Charles Bacon (1821-1886) was an English sculptor primarily remembered for his equestrian statue of Prince Albert at Holborn Circus in central London.

==Life==
He was born in London the son of John Bacon a print compositor.

He originally trained as a gem-cutter and seal-maker working in Pentonville but moved from this to intaglio work (exhibiting in the Royal Academy from 1841) and then at the suggestion and promotion of poet and friend Alaric Watts he trained as a sculptor at the Royal Academy Schools from 1846. He exhibited at the Royal Academy from 1842 to 1884.

From 1861 he has studios at Sloan Street in Chelsea. By 1884 when he retired he was the Bolton's Studios in South Kensington.

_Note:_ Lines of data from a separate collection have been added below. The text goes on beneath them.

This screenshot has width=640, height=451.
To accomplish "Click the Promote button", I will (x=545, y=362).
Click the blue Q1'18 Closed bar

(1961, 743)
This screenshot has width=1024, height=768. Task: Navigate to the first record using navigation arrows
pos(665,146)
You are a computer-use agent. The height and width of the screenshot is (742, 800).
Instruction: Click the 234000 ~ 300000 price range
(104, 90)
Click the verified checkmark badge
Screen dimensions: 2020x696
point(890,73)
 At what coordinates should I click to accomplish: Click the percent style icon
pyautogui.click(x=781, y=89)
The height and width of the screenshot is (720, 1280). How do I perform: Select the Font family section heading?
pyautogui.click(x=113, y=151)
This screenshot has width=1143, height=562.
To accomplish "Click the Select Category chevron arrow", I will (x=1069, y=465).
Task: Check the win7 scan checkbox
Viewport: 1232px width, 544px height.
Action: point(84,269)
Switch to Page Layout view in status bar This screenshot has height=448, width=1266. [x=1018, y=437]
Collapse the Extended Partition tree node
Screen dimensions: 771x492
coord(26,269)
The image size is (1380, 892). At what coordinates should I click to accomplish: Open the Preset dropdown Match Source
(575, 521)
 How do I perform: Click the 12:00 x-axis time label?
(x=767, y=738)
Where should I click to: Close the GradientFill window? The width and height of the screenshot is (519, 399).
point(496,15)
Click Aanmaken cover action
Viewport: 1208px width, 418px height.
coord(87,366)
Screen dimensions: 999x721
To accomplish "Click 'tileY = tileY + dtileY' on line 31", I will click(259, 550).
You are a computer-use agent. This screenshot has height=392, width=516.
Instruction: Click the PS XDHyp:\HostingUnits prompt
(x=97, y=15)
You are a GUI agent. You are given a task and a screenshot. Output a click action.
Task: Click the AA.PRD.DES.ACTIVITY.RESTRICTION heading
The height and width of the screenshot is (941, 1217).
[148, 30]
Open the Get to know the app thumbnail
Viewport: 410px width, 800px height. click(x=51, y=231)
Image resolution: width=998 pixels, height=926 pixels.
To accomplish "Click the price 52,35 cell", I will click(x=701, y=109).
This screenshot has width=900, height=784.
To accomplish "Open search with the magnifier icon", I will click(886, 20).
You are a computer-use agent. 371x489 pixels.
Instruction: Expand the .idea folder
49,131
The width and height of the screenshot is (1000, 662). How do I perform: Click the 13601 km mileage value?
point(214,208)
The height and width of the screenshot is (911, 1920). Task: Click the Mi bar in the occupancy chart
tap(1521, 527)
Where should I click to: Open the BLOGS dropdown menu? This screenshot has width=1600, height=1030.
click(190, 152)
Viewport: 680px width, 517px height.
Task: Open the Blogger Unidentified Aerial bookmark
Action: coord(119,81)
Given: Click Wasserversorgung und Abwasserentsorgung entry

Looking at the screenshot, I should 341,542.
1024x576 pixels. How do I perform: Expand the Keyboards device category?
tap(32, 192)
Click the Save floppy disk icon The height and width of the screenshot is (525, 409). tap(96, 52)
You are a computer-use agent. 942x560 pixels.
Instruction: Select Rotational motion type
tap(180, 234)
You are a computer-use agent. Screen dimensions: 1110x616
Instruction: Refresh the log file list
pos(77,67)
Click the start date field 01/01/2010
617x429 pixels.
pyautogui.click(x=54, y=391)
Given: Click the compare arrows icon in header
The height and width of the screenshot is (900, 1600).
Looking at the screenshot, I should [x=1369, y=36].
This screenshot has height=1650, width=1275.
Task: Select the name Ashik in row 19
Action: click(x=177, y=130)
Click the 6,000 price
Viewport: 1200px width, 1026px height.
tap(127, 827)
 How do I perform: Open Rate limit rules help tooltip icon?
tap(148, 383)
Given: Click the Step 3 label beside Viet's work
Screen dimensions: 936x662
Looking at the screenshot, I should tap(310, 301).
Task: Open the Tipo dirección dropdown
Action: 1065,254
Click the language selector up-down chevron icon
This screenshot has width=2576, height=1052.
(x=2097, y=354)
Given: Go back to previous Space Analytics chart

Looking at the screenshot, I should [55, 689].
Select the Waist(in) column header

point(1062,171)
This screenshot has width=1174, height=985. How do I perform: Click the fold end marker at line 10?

He died at home, East Dome House in Bognor Regis on 1 April 1886.

==Family==
His family home was at 7 Loughborough Place in Brixton where his son Charles Irvine Bacon and three daughters were born.

==Most Notable Works==
- Bust of Alaric Watts (1847)
- Helen Veiled Before Paris (1853)
- Bust of George Grote (1855) in Westminster Abbey
- Statue of Sir John Franklin (1861) in Spilsby
- Bust of Warren Stormes Hale (Lord Mayor) (1864) in City of London School
- Rev G F W Mortimr (1864) in City of London School
- Bust of Henry Faudel (1864)
- Bust of William Shakespeare (1864) in Agricultural Hall in Islington
- Bust of Sir George Farrow (1865)
- Bust of Prince Alfred the Duke of Edinburgh (1867)
- Equestrian statue of Prince Albert (1874) at Holborn Circus
- Statue of John Candlish (1875) in Sunderland
- Bust of Richard Durnford the Bishop of Chichester (1884)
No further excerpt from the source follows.